▶ [Task description]: Within this material, how many lines have the string "Jamón" in them? The answer is a number, with nothing added.

▶ [Material to process]:
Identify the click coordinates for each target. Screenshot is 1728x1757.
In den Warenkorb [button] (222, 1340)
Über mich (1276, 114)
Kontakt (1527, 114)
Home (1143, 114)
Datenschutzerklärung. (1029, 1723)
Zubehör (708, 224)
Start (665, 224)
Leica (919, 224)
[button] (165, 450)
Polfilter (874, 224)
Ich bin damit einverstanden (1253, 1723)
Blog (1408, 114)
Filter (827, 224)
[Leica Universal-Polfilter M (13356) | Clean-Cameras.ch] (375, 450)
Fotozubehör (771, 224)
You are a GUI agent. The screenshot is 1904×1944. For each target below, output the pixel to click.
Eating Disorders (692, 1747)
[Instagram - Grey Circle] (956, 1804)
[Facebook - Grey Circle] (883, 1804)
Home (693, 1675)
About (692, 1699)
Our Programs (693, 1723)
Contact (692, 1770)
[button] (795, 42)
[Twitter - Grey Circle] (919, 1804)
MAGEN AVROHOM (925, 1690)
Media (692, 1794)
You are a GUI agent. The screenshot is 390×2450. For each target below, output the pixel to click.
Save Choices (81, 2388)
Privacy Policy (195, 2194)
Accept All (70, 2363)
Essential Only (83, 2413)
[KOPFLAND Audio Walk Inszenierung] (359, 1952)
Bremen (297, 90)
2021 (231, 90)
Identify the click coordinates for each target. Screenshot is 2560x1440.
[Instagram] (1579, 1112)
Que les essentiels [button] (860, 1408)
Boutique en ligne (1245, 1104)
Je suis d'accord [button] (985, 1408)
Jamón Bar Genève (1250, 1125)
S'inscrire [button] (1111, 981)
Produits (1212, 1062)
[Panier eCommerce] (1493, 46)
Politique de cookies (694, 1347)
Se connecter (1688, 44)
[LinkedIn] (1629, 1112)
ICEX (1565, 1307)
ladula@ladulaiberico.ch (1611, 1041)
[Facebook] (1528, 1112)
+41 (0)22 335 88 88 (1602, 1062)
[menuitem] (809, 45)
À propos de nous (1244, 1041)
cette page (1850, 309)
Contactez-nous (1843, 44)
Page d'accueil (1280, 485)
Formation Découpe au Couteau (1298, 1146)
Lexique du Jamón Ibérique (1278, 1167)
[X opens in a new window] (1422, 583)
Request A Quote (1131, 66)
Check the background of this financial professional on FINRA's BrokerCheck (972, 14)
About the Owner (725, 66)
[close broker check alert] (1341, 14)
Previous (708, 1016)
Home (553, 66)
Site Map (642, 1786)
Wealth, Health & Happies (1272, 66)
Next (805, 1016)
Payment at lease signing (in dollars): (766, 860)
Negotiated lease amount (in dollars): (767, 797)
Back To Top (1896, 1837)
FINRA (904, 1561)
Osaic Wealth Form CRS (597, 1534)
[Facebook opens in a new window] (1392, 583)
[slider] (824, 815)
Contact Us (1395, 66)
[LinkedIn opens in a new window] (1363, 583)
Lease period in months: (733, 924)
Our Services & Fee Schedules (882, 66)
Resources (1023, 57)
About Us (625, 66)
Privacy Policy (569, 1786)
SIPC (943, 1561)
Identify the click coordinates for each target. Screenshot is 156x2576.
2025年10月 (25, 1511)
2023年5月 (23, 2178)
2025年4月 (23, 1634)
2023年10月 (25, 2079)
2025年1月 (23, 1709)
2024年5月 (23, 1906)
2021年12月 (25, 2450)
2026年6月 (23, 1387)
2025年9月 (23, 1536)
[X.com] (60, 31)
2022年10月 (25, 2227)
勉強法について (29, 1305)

▶ [Reply to the task]: 2